Campbell explored the difference in eras more effectively in The Pride in 2010, his first play in New York, which starred Ben Whishaw and Hugh Dancy, and presented gay life in two different eras, 1958 and 2008, in alternating scenes.
Apologia takes place over a single evening in Kristin’s kitchen, at the birthday celebration attended by Hugh, Kristin’s two sons Peter and Simon, and the sons’ girlfriends. We eventually learn why the sons are so resentful: Kristin’s ex-husband more or less kidnapped them away from her at age 7 and 9 when she was writing a book in Florence three decades ago. This seems too specific a circumstance to hang a J’accuse against an entire generation of idealists.
There are signs from the get-go that the dinner won’t be going smoothly. Her oven is not working, which feels like a metaphor. Kristin does not come off as a warm person. She’s sarcastic, full of zingers (a Channing specialty), which she directs largely at her sons’ girlfriends. Trudi is an American; her nationality surprises and annoys Kristin, who left America for England when she was 22 years old, “hungry for a challenge…I also wanted an ocean between my mother and myself.” Trudi is also a religious Christian, further irritating Kristin.
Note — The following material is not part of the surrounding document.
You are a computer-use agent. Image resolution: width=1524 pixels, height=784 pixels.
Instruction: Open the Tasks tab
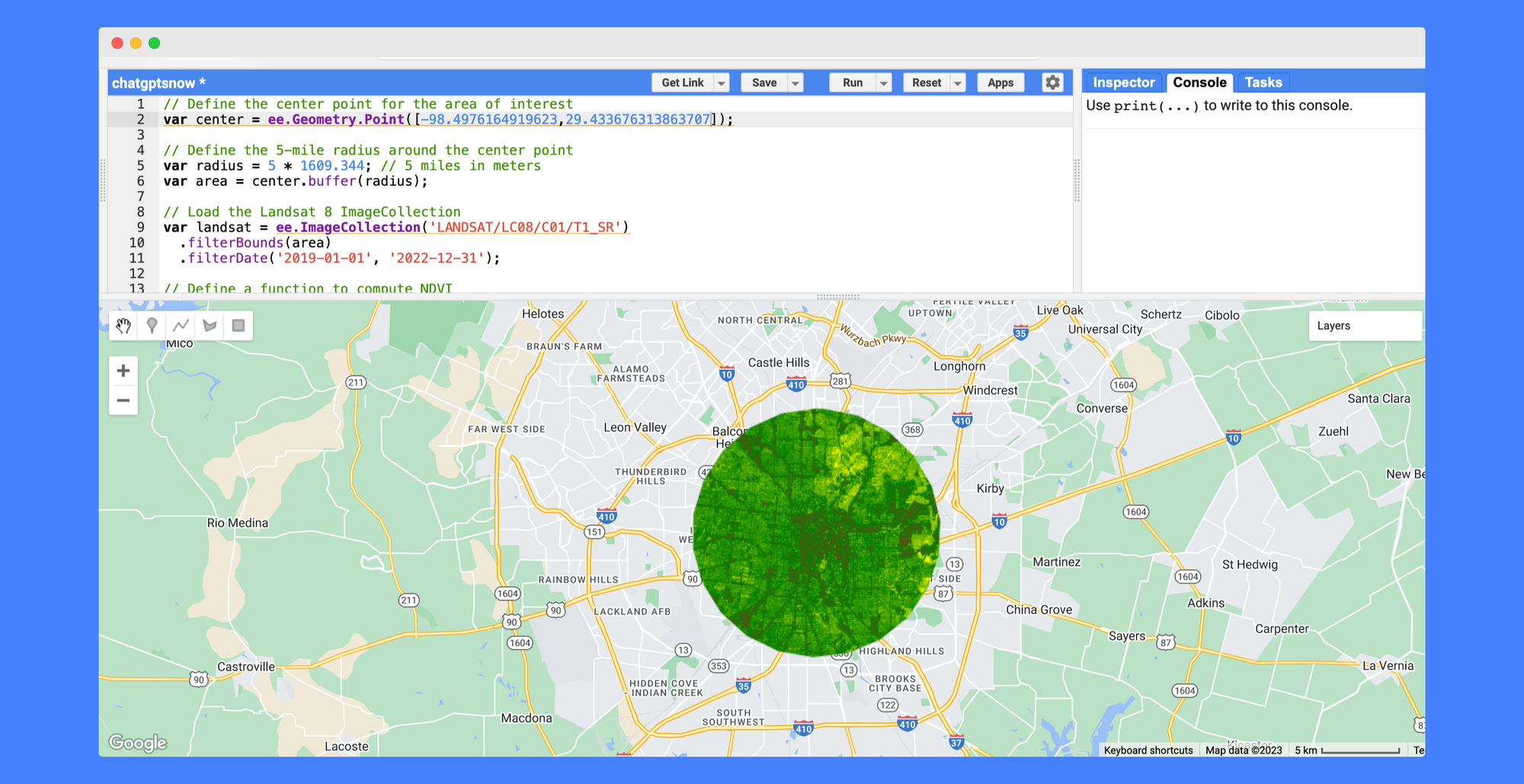pyautogui.click(x=1263, y=82)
Claire is an actress in a soap opera, an entertainment toward which Kristin openly expresses her contempt, and which she sees as a betrayal of Claire’s talent, which she demonstrated to Kristin when she used to perform on stage. It may initially seem peculiar that Kristin is picking on these women. But her attitude starts to make sense, both psychologically for the character, and thematically for the play, when Claire calls herself an artist and Kristin scoffs: “An artist was someone whose voice could be the instigator of social change. And it’s that voice that we hang on to in some way to save us from the rampant stupidity of religion on the one hand and vacuous consumerism on the other.” To Kristin, in other words, Trudi and Claire represent what happens in a world that devalues art.
It is a testament to the playwright that the play doesn’t dismiss the girlfriends as thoroughly as Kristin does, allowing them reasonable defenses (apologias?) for their choices in life. Trudi (Talene Monahon) is good-hearted and far from fanatical. Claire (Megalyn Echikunwoke) grew up traumatized and impoverished, and is aware of her need for the stability that a big paycheck can bring.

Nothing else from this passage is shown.